It was 8 a.m. Monday at the Ocean Course, and Tiger Woods' shirt was already soaked through with sweat, from his collar to his waistline.
"Yeah, he's not used to golfing in the summer in the Lowcountry," quipped one of the spectators who had gathered to watch Woods test out the putting green on the 16th hole. For the audience, as for the athletes, Kiawah Island's top-notch golf course is at once a thing of beauty and a challenge. While the professionals navigate ocean winds and bedeviling sand hazards, the onlookers will face their own dilemma: How to stay cool and hydrated.
For starters, you can bring your own bottle of unopened water — that means factory-sealed bottles, no reusable Nalgene bottles. Since Aquafina is sponsoring the tournament, staff members will make you peel the label off your bottle if it's another brand. The PGA prohibits coolers on the course, so unfortunately water from home is only going to last you so long. You might want to consider freezing a bottle the night before to keep it cool.
Once you're inside, there are plenty of chances to buy more water and Gatorade, from the refreshment tents near the entrance to the Beverage Oasis stands all along the course. If you paid the extra money for admission to the Wanamaker Club, you're in luck: The big white tent between the Front Nine and the Back Nine has the air conditioning cranked to 11. If you didn't pay for Wanamaker privileges, another good cool-down spot is the nearby golf shop, where you'll be as blown away by the rush of cool air as by the vast assortment of golf caps and shirts.
Getting from the parking lot to the course is fairly painless, as Maryland-based transportation company The Convention Store has a fleet of buses ready to shuttle people back and forth. They've worked more than a few PGA events before.

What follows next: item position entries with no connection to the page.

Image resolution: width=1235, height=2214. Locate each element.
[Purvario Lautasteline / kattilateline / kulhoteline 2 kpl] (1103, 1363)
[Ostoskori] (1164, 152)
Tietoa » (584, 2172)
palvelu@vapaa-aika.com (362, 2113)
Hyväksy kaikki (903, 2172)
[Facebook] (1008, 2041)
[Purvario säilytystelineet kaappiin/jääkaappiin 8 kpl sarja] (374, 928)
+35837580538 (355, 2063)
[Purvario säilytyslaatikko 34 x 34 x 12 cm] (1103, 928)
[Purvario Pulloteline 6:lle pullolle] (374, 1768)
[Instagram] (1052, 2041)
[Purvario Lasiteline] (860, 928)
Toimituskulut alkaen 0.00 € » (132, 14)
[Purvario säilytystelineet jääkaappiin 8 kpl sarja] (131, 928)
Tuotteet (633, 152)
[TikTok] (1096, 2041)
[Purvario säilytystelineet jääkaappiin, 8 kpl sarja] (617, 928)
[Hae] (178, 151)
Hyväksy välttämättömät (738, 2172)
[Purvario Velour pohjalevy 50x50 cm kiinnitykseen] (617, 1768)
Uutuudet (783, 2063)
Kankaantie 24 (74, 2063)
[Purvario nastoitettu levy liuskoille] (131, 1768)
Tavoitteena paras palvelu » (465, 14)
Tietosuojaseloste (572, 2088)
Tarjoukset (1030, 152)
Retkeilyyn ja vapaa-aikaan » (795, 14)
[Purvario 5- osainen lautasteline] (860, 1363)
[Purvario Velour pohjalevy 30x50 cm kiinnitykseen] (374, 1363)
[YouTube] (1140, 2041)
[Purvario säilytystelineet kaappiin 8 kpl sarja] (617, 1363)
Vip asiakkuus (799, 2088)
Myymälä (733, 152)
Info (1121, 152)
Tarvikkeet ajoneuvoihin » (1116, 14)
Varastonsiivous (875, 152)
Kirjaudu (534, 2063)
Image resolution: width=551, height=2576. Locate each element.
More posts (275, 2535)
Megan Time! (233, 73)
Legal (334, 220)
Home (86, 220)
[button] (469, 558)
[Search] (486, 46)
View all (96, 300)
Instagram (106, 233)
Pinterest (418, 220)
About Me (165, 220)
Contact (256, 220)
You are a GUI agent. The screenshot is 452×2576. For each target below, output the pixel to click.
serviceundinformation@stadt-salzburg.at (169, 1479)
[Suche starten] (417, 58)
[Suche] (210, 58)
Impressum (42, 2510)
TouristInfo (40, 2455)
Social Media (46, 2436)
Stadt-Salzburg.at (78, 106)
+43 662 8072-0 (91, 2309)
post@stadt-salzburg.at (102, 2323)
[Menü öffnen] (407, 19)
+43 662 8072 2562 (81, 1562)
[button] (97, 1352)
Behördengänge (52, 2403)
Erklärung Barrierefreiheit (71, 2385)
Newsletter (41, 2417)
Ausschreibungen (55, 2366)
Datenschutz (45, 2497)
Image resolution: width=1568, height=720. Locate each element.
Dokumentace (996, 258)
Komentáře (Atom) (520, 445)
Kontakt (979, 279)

Bear in mind, though, that the bus ride can take as long as 30 minutes, and then there's the matter of showing your ticket and getting your bags searched for weapons. If you're planning to catch a 7:20 a.m. tee time, plan accordingly.
Also, make sure you take note of your parking lot section number before catching the bus so you know where to get off when you return. As one transportation employee warned Monday morning at the No. 3 stop, "Don't get off at No. 2, 'cause then you gotta walk all the hell the way down here."
Yes, you can bring your cell phone, but no, you can't shoot photos or videos with it during the Championship. The staff is allowing photography during the practice rounds (Aug. 6-8), although they're telling people to wait to snap photos until after a player swings.
And we're sure you're considerate enough to know this, but just as a reminder: Keep that phone on vibrate or silent. You don't want to feel the wrath of the PGA.
You can't bring outside food past the gates, so you're going to want to refuel during the day. A good hot-day option at the Wanamaker Club is an order of three shrimp tacos ($10), drizzled in a light, refreshing cilantro cream sauce. The pulled-pork barbeque sandwich ($8) is less impressive, prepared in a faintly peppery North Carolina style (sorry, S.C. purists) and fairly dry for lack of sauce. There are also several booths along the course selling burgers, hot dogs, and deli sandwiches.
Beer is available on the course (Landshark and Michelob Ultra go for $6), but if you're going all-in on the golf drinks, the bars are pushing the Wanamaker Tee Time ($9-$10, depending on location), a drink with tea, lemonade, and Ketel One lemon-lime vodka. It's light on the vodka and served from a chilled water-cooler jug.
One last note, and this is probably a no-brainer if you've been to a golf tournament before: Wear your walking shoes. Not only will you be schlepping from hole to hole, but the narrow walkways are mostly made of sand and gravel, with a few muddy spots. If a storm comes, things could get slippery in a hurry.